シンポジウムは55の技術セッションで構成され、211件の口頭発表、109件のポスターセッションの計320件の研究発表が 行われました。投稿された論文が414件で、採択率78%はWPMCが国際会議として育ってきた証拠といえるでしょう。 地域別の発表論文数では、アジア太平洋地域が108件、ヨーロッパ202件、北米11件、南米1件と、ヨーロッパからの 参加者が多いのも、このシンポジウムの特徴です。国別の参加者では、日本120名、イタリア59名、デンマーク27名、 イギリス22名、ドイツ20名、フランス15名他でした。

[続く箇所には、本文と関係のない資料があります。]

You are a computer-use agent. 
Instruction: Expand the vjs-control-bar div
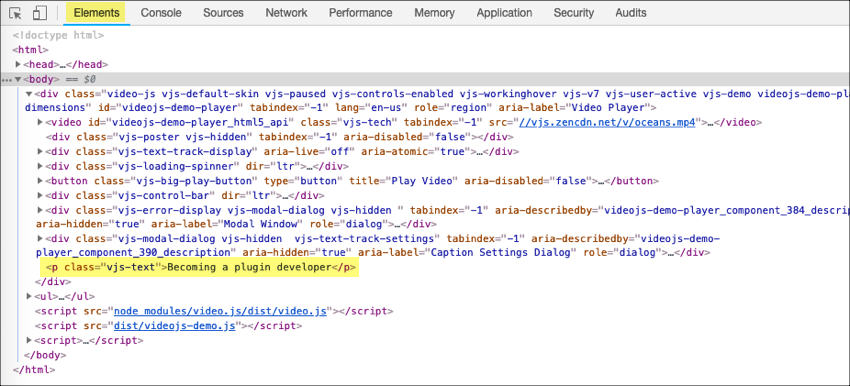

初日の12日には、3つのチュートリアルセッションとレセプションが行われました。13日の開会式は、会場からバスで 30分ほどの距離にあるパドヴァ大学のガリレオガリレイグレートホールで行われました。ここは1592年から1610年まで パドヴァ大学数学教授を勤めていたガリレオが講義を行っていたホールです。

開会式では、長尾 理事長によるシンポジウム主催者挨拶(写真1)、来賓挨拶の後、 総務省鬼頭達男技術総括審議官が「u-Japan; New Endeavour of Japan」と題して、今後の我が国の情報通信の方向性を 示すu-Japan計画の概要を講演されました。午後以降はシンポジウム会場(写真4)へ移って、技術セッションが 行われました。WPMCのもう一つの特徴は、優れた研究論文を表彰することです。14日夜にアワードバンケットが Ristorante Relais Golf Montecchiaにおいて行われ、優秀論文賞3件、優秀学生賞2件が授与されました。バンケット では、中世音楽を演奏して世界的にも著名なConsort Venetoが中世楽器と歌と詩の朗読で、ペトラルカの詩に基づく 作品ほか、十数曲を奏で会場の雰囲気を多いに盛り上げました。

最後に、WPMC'04の成功は多くの関係各位のご協力によるもので、ここに感謝の意を表します。次回、WPMC'05は、 デンマークオールボー市で開催される予定です。